_Task prompt_. In the records that follow, count each line where the string "height" occurs. Provide the total and no other text.

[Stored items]

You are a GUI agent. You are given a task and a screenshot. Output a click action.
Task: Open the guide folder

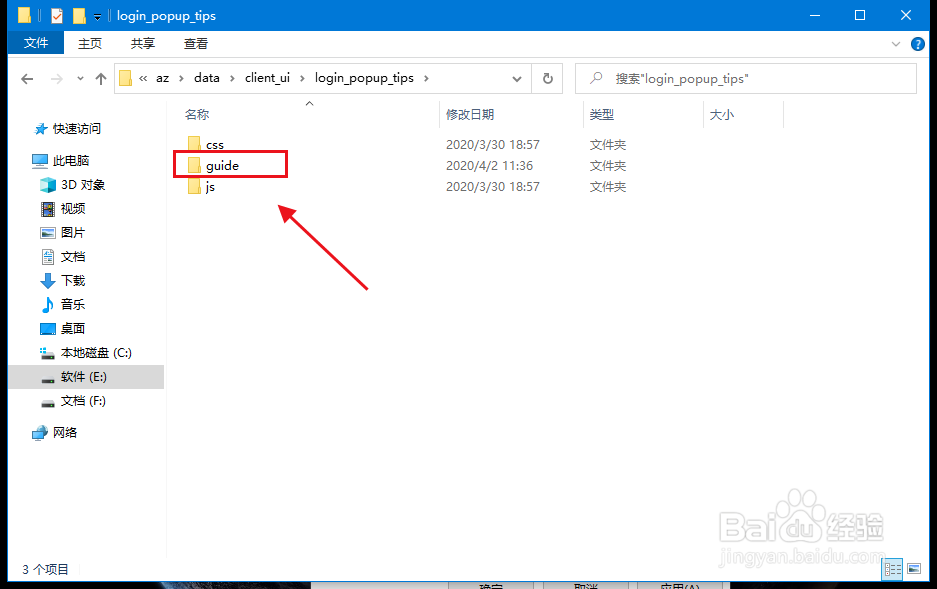click(x=220, y=165)
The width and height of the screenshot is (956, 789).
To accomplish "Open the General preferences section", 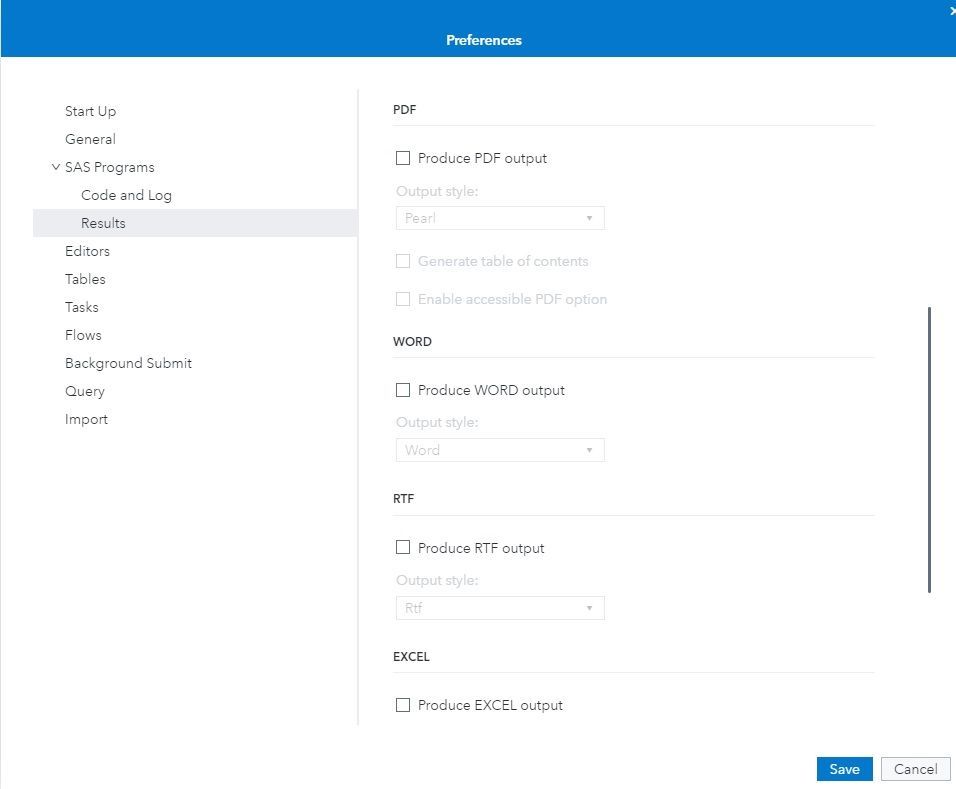I will (x=90, y=139).
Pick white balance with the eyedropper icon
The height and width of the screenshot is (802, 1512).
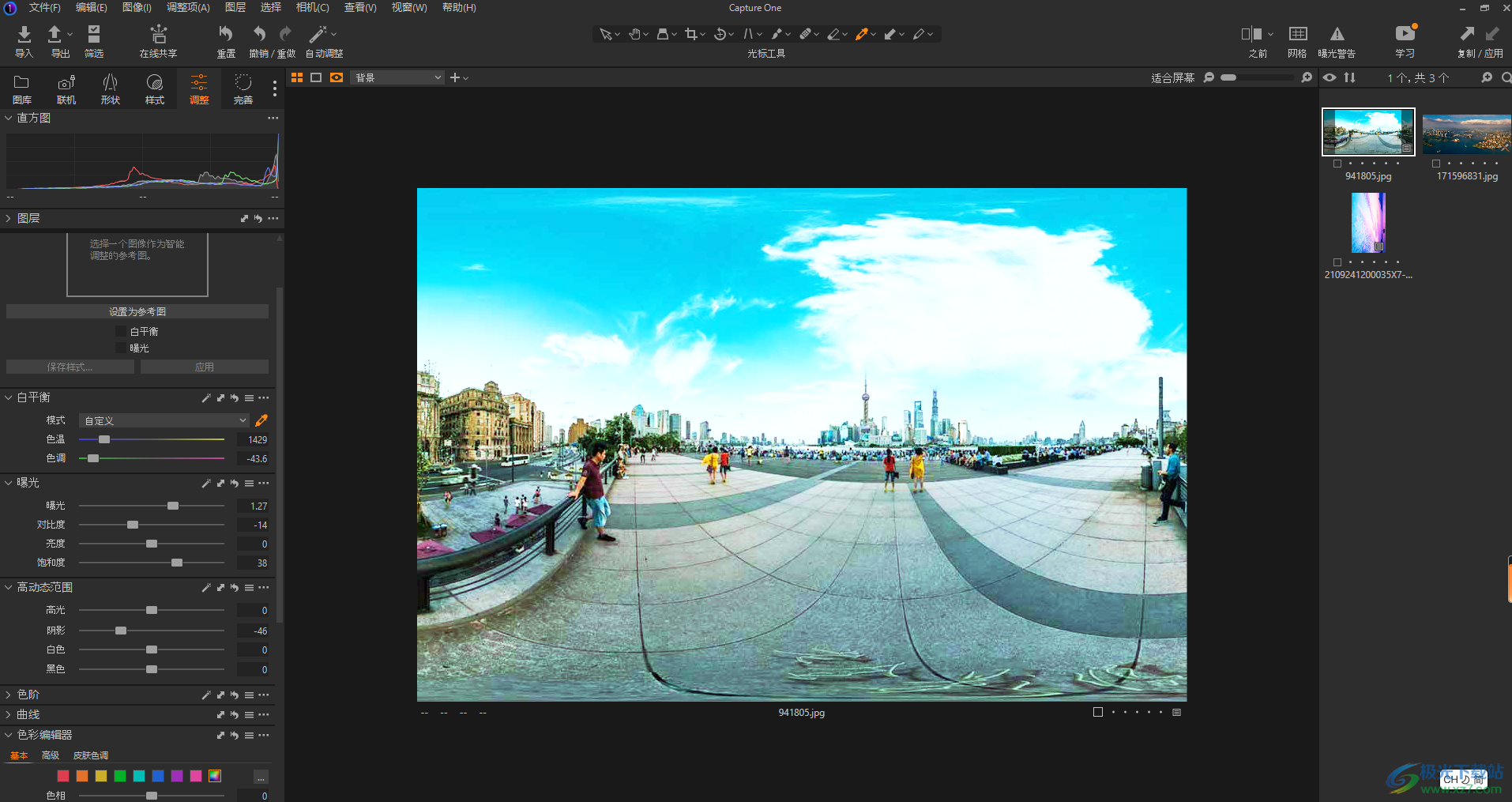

_Answer to the problem_. 2